* [WORK TASK]: Go to the line in the data below that contains "Produtos (41, 605)". Write it out exactly, along with every later line through the last, and nothing else.

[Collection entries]
::::

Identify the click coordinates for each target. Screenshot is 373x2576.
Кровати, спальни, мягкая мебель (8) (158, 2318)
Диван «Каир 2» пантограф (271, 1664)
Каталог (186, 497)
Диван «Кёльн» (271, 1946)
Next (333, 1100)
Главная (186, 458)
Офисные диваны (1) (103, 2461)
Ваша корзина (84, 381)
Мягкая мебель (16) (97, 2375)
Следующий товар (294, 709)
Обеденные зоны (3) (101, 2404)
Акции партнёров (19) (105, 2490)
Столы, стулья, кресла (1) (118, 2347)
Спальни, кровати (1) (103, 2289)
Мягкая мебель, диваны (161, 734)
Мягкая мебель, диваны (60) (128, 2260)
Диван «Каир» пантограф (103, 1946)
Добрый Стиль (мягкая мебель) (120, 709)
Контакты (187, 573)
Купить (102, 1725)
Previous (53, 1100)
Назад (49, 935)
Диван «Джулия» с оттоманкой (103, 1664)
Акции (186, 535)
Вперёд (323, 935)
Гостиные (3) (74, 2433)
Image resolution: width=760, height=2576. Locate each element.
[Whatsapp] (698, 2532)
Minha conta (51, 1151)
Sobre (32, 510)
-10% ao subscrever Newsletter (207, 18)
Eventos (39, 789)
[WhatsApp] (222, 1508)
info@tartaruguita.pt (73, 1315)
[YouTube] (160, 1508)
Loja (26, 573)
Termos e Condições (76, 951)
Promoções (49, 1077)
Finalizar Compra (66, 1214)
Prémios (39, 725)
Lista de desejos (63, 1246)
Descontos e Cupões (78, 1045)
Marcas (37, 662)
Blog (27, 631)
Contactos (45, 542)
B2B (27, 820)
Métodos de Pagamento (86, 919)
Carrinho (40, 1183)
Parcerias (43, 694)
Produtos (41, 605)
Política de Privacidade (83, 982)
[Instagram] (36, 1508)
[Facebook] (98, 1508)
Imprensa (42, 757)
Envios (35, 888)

::::

* [COMPLETED TASK]:
Produtos (41, 605)
Política de Privacidade (83, 982)
[Instagram] (36, 1508)
[Facebook] (98, 1508)
Imprensa (42, 757)
Envios (35, 888)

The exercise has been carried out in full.